In an essay he wrote for The New York Times in 1935, Gershwin noted that to keep the work musically unified, he had decided to write “my own spirituals and folk songs” rather than adapting the original folk music he learned while in the South doing research for the work. There can be no doubt that songs like “Summertime”, “It Ain’t Necessarily So”, and “I Got Plenty o’Nuttin” have become a treasured component of the great American songbook and an important part of our collective musical heritage.
The opera – and its shortened “musical” and “movie” versions – has been performed by such great artists as Leontyn Price, William Warfield, Cab Calloway, Maya Angelou, Audra McDonald, and Norm Lewis to name only a few. The Met’s cast is headed by the sympathetic duo of Eric Owens and Angel Blue in the title roles, and features an all-star operatic ensemble that includes Golda Schultz, Latonia Moore, Denyce Graves, Frederick Ballentine, and Alfred Walker. Interestingly, the Gershwins’ requirement to cast only black performers remains in effect even today for any dramatic performances of Porgy and Bess around the world – a significant challenge in places like Russia, China, Poland or Japan! It is an unusual stipulation in an age where casting is increasingly colorblind, but honoring this requirement, “Porgy” is the one and only opera in which the Met’s own chorus does not sing. The company hires and works with a chorus of all black singers for its productions.

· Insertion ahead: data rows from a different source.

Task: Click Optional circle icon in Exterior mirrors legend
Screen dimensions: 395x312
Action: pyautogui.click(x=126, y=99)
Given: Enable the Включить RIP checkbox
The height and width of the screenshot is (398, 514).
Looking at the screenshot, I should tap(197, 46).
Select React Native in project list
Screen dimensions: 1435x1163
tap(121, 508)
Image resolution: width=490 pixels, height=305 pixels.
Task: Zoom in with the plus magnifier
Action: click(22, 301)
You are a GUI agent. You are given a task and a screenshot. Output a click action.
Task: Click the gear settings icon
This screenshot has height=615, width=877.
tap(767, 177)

For over 80 years, Porgy and Bess has been interpreted, reinterpreted, revised and reinvented by generation after generation of new artists — as Philip Kennicott commented in a recent article, “For as long as great minds find it rewarding to wrestle with the opera, it will hold the stage.” Come and see what this year’s Met has added to its long, controversial history.
Porgy and Bess will be screened Saturday at theaters throughout the greater Reno Area. Curtain time is 9:55 AM. Please check your local theater’s Website for more information and possible encore performances.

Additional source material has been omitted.